10 June 2020

At this stage in my life, I want to develop into a man. My days as a boy should be numbered - if not zero already - and I plan on dwindling that number down however I can. Quite an interesting development to be told that I am "too nice" more times than I would like. Fuck that. People tell me what a great guy I am, which is awesome. However, I never, ever want to hear it again with that tinge of pity and hollowness too common in people's voices when they say it. I can hear it! Embarrassing.

I want to continue to be a great guy, absolutely. But I want to be a man who is more prudent with his kindness and who doesn't receive such pitiful, hollow complements.
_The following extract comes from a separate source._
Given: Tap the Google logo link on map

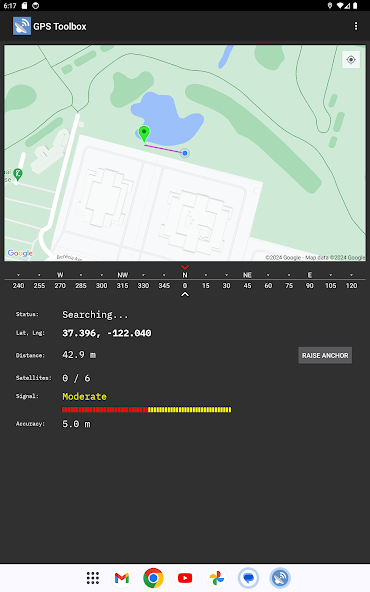Looking at the screenshot, I should [x=20, y=253].

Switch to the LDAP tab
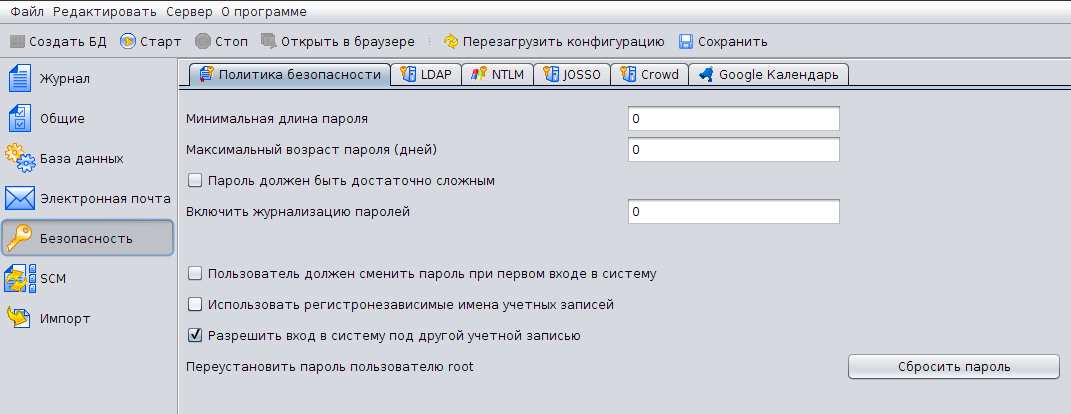428,75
That said, such a note as this can probably only be written by a boy. I admit that. The idea isn't to sound spiteful (too late). But the feeling is extremely frustrating. As if you can be taken advantage of, used. As if nobody could actually take a "too nice" person seriously. Perhaps nobody does. So, I'll oblige and change that. It isn't spite, no. It is humiliation -- honest.

The sign of the times also beckons me onward. One cannot stay forever where they are. Either you leave voluntarily or life will show you the door. I don't believe that's something bad, necessarily, but it is to be understood and come to terms with. I near 22 years of age, and being a boy is simply no longer of interest. Everything must go, to reside only in my memories. New ones must be created, and all available energy must be spent in order to shape those toward the good. This world can always use a good man as it never seems to have enough. It is time to live right by the world, by each other. To advocate for the protection of Mother Earth, the liberation of the unfortunate and oppressed, the progress and flourishing of myself and those I care for around me will require something from me I have not heretofore been able to give. Not able to commit. It will require the temperament and resolve of a man1. Especially in a post-virus world with the heat everywhere around us. I shall do my best to provide it.